The inflammatory loop is thereby interrupted, giving the tissue an opportunity to heal. TLA constitutes a treatment alternative to conventional anti-inflammatory drugs, with a safety profile that allows for long-term use.

The TLA Column

Our treatment concept

The TLA column is a medical device product, used for blood filtering in patients with inflammatory disorders. The column is used together with a hemoperfusion machine, which leads a volume of patient blood (approximately 1/3 of the total blood volume) over the column and back to the patient.

During treatment, the patient is connected to the column via a tubing circuit, through needles in each arm. Only inflammatory cells are trapped inside the column and the patient does not lose any blood fluid. One treatment visit takes approximately 90 minutes.

The TLA Mechanism

A safe way to inflammatory relief

The TLA column contains a substance (a chemokine), that is a natural protein produced in the tissue during inflammation. Chemokines are used by activated immune cells as an address tag to find their way from the blood stream to the tissue, where they exert their inflammatory function.

By containing the chemokine in the TLA device, the activated immune cells are bound to the column during treatment, rather than responding to the same chemokine in the body. This results in reduced inflammatory burden. Only activated circulating immune cells on their way to participate in the on-going inflammatory response are trapped – other blood cells are left untouched and returned to the patient

The TLA gut product

Clinical Proof-of-Concept

The first TLA device, referred to as TLA Gut, was designed to address intestinal inflammation in patients with ulcerative colitis. First Proof-of-Concept of TLA Gut was demonstrated in a clinical trial with 23 patients, where 14 patients received active treatment and 9 received placebo (i.e. TLA column not containing chemokine).

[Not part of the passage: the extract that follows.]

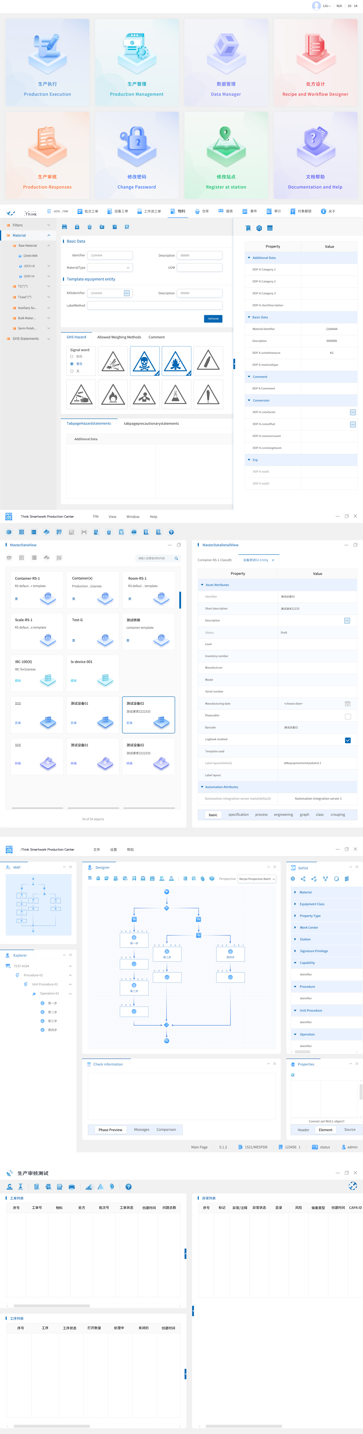
Task: Click the search magnifier icon in MasterDataView
Action: point(176,558)
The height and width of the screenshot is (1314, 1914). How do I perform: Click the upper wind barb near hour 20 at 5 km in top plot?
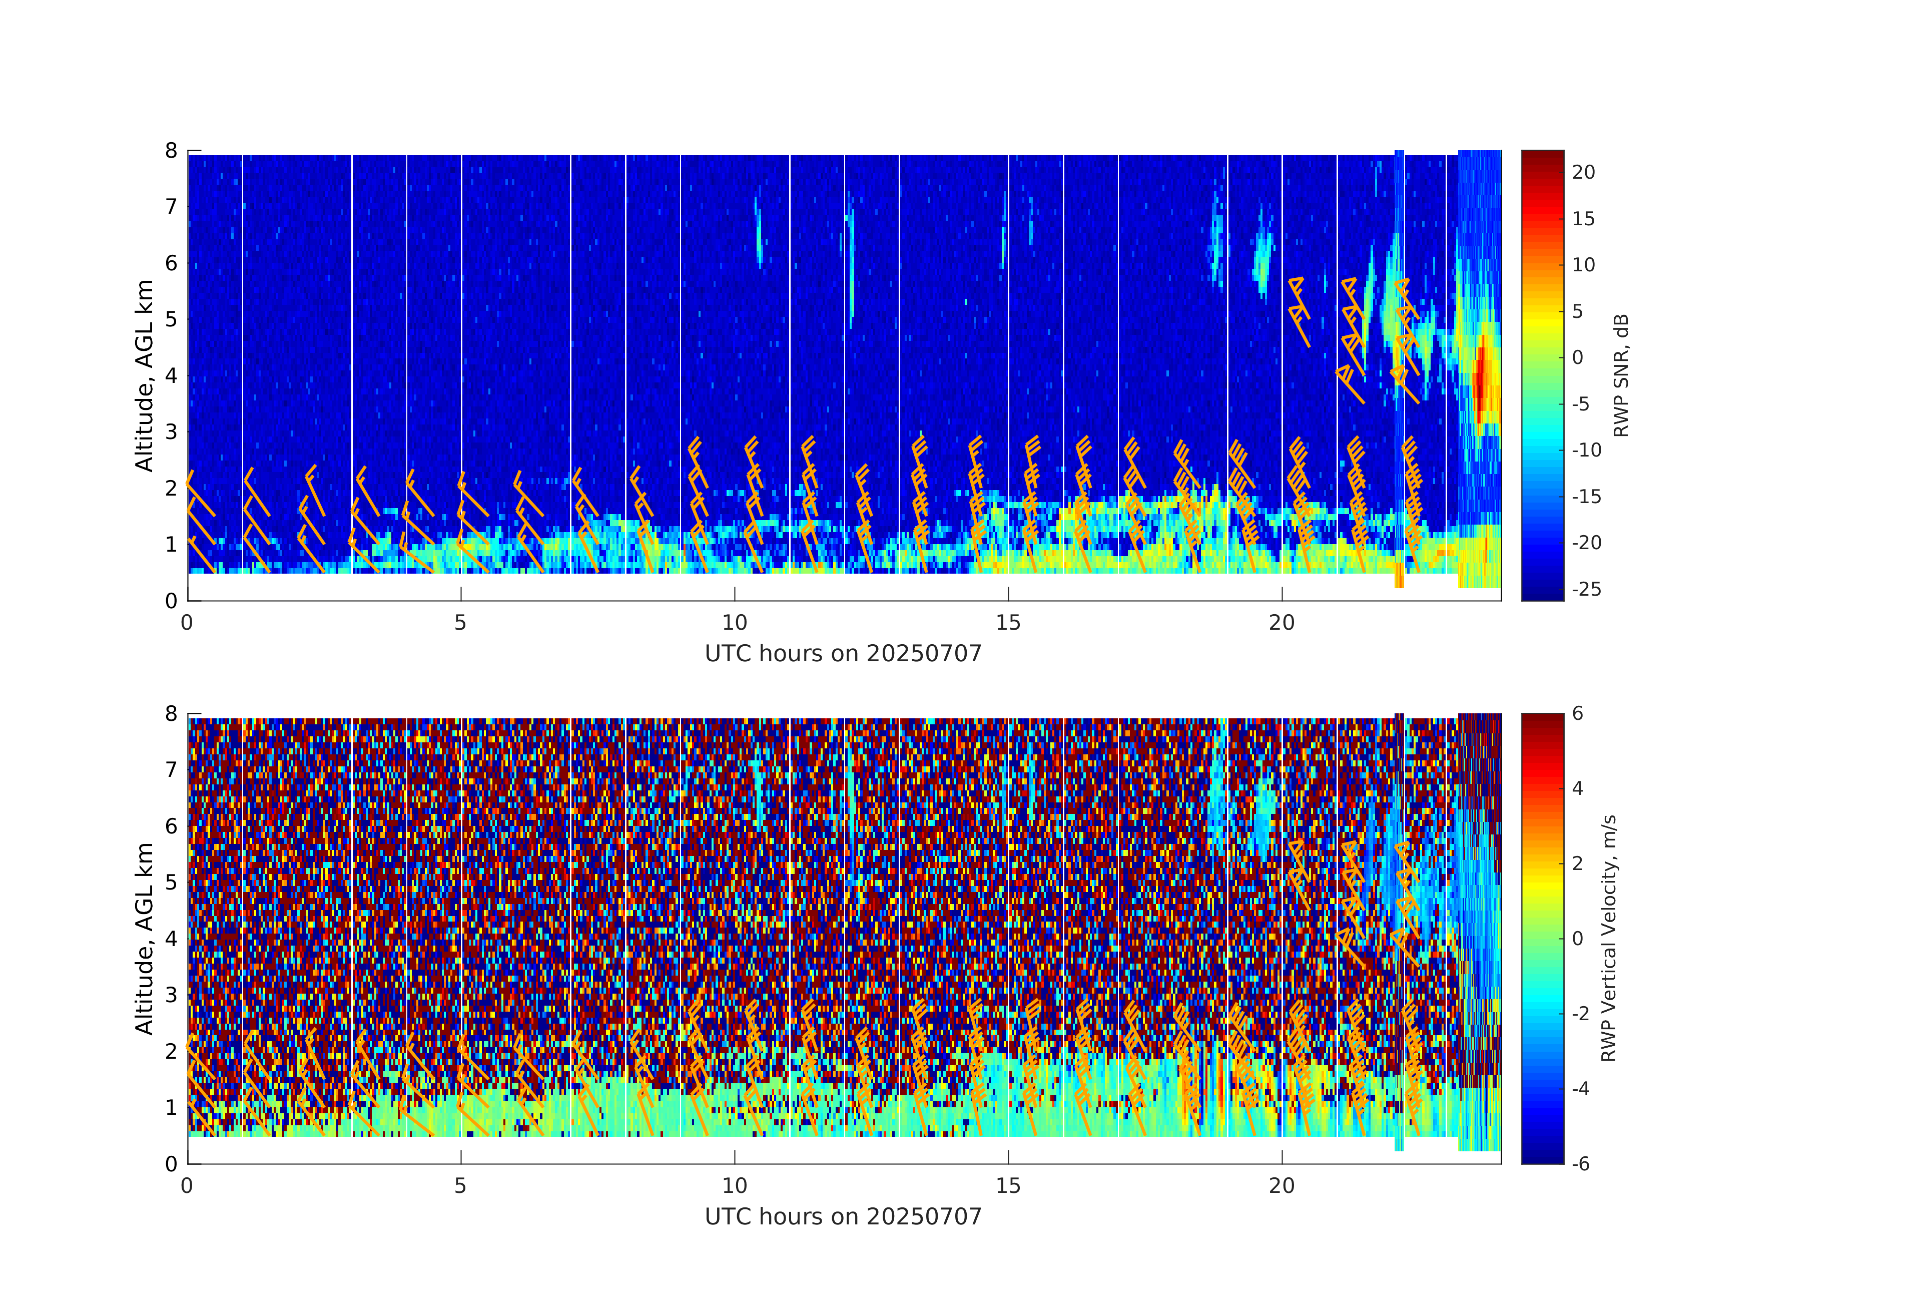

The study achieved its goal in demonstrating safe and effective removal of disease-causing cells in these patients, and a larger study is currently being planned to further investigate the clinical efficacy of TLA Gut in patients with ulcerative colitis.

TLA market

Unmet medical need

Globally, the prevalence of inflammatory diseases such as Crohn’s disease, ulcerative colitis, acute lateral sclerosis(ALS) and rheumatoid arthritis are constantly increasing.

There is a large medical need for safe, innovative approaches to treat these disorders without surgical intervention and without blocking systemic inflammatory pathways.

THE SAFETY

CE & FDA approval

TLA is currently in the process of obtaining FDA approval for marketing of the TLA Gut device in the U.S. Alongside this track, TLA is working towards acquiring ISO 13485:2016 certification and CE-marking of the TLA Gut device for European market entry.